:: Records shown ::
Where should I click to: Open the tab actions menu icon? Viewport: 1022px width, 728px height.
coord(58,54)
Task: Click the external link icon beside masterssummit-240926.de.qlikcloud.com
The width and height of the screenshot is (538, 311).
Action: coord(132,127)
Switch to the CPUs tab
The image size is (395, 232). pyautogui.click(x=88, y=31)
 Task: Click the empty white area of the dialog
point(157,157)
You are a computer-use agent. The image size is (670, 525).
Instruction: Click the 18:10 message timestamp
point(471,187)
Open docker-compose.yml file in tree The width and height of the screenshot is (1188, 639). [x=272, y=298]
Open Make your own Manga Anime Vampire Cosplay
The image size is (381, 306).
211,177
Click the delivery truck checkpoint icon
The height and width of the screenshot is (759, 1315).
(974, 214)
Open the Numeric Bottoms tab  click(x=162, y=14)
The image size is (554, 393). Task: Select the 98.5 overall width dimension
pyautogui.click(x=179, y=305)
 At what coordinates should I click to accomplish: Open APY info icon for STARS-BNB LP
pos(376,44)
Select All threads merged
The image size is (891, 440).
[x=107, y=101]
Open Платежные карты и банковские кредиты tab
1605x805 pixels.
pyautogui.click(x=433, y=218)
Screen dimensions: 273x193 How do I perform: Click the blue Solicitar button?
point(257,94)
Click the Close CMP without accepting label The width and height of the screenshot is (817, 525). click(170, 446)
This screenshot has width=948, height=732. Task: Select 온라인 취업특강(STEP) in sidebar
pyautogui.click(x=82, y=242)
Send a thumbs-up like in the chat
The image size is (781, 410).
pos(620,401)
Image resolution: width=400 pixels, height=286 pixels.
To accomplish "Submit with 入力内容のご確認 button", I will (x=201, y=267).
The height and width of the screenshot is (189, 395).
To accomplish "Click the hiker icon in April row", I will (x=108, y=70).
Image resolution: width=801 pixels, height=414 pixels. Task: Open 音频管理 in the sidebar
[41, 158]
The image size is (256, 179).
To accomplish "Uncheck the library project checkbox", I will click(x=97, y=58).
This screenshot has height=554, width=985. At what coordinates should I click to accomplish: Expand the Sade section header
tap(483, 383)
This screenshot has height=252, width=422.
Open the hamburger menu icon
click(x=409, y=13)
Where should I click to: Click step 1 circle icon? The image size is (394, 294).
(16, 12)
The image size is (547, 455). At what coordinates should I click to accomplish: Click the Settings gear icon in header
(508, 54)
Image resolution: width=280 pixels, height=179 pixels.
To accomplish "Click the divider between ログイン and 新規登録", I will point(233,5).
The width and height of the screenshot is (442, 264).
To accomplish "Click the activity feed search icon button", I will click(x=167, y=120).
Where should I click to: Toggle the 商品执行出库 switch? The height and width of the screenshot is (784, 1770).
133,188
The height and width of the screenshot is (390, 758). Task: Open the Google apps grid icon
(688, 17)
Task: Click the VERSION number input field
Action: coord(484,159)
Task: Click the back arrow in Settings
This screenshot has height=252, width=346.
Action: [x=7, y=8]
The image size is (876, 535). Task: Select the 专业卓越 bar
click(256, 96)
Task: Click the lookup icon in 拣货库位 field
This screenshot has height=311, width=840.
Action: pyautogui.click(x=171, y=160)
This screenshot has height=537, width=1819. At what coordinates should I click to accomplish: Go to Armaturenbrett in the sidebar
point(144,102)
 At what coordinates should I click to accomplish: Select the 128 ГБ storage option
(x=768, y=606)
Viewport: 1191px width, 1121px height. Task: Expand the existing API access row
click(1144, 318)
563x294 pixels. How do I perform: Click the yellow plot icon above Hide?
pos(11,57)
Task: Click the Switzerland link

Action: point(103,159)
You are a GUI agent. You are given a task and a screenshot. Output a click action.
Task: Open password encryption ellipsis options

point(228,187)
:::
Task instructions - From the records above, extract every entry verbatim.

Task answer -
Where should I click to: Open the tab actions menu icon? Viewport: 1022px width, 728px height.
coord(58,54)
Task: Click the external link icon beside masterssummit-240926.de.qlikcloud.com
The width and height of the screenshot is (538, 311).
Action: coord(132,127)
Switch to the CPUs tab
The image size is (395, 232). pyautogui.click(x=88, y=31)
 Task: Click the empty white area of the dialog
point(157,157)
You are a computer-use agent. The image size is (670, 525).
Instruction: Click the 18:10 message timestamp
point(471,187)
Open docker-compose.yml file in tree The width and height of the screenshot is (1188, 639). [x=272, y=298]
Open Make your own Manga Anime Vampire Cosplay
The image size is (381, 306).
211,177
Click the delivery truck checkpoint icon
The height and width of the screenshot is (759, 1315).
(974, 214)
Open the Numeric Bottoms tab  click(x=162, y=14)
The image size is (554, 393). Task: Select the 98.5 overall width dimension
pyautogui.click(x=179, y=305)
 At what coordinates should I click to accomplish: Open APY info icon for STARS-BNB LP
pos(376,44)
Select All threads merged
The image size is (891, 440).
[x=107, y=101]
Open Платежные карты и банковские кредиты tab
1605x805 pixels.
pyautogui.click(x=433, y=218)
Screen dimensions: 273x193 How do I perform: Click the blue Solicitar button?
point(257,94)
Click the Close CMP without accepting label The width and height of the screenshot is (817, 525). click(170, 446)
This screenshot has width=948, height=732. Task: Select 온라인 취업특강(STEP) in sidebar
pyautogui.click(x=82, y=242)
Send a thumbs-up like in the chat
The image size is (781, 410).
pos(620,401)
Image resolution: width=400 pixels, height=286 pixels.
To accomplish "Submit with 入力内容のご確認 button", I will (x=201, y=267).
The height and width of the screenshot is (189, 395).
To accomplish "Click the hiker icon in April row", I will (x=108, y=70).
Image resolution: width=801 pixels, height=414 pixels. Task: Open 音频管理 in the sidebar
[41, 158]
The image size is (256, 179).
To accomplish "Uncheck the library project checkbox", I will click(x=97, y=58).
This screenshot has height=554, width=985. At what coordinates should I click to accomplish: Expand the Sade section header
tap(483, 383)
This screenshot has height=252, width=422.
Open the hamburger menu icon
click(x=409, y=13)
Where should I click to: Click step 1 circle icon? The image size is (394, 294).
(16, 12)
The image size is (547, 455). At what coordinates should I click to accomplish: Click the Settings gear icon in header
(508, 54)
Image resolution: width=280 pixels, height=179 pixels.
To accomplish "Click the divider between ログイン and 新規登録", I will point(233,5).
The width and height of the screenshot is (442, 264).
To accomplish "Click the activity feed search icon button", I will click(x=167, y=120).
Where should I click to: Toggle the 商品执行出库 switch? The height and width of the screenshot is (784, 1770).
133,188
The height and width of the screenshot is (390, 758). Task: Open the Google apps grid icon
(688, 17)
Task: Click the VERSION number input field
Action: coord(484,159)
Task: Click the back arrow in Settings
This screenshot has height=252, width=346.
Action: [x=7, y=8]
The image size is (876, 535). Task: Select the 专业卓越 bar
click(256, 96)
Task: Click the lookup icon in 拣货库位 field
This screenshot has height=311, width=840.
Action: pyautogui.click(x=171, y=160)
This screenshot has height=537, width=1819. At what coordinates should I click to accomplish: Go to Armaturenbrett in the sidebar
point(144,102)
 At what coordinates should I click to accomplish: Select the 128 ГБ storage option
(x=768, y=606)
Viewport: 1191px width, 1121px height. Task: Expand the existing API access row
click(1144, 318)
563x294 pixels. How do I perform: Click the yellow plot icon above Hide?
pos(11,57)
Task: Click the Switzerland link

Action: point(103,159)
You are a GUI agent. You are given a task and a screenshot. Output a click action.
Task: Open password encryption ellipsis options

point(228,187)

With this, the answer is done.